- What to do -
Please reproduce the data in its entirety, word for word.
=-=-=
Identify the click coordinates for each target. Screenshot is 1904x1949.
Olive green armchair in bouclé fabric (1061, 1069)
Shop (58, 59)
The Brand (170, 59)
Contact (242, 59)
=-=-=
- Reply -
Identify the click coordinates for each target. Screenshot is 1904x1949.
Olive green armchair in bouclé fabric (1061, 1069)
Shop (58, 59)
The Brand (170, 59)
Contact (242, 59)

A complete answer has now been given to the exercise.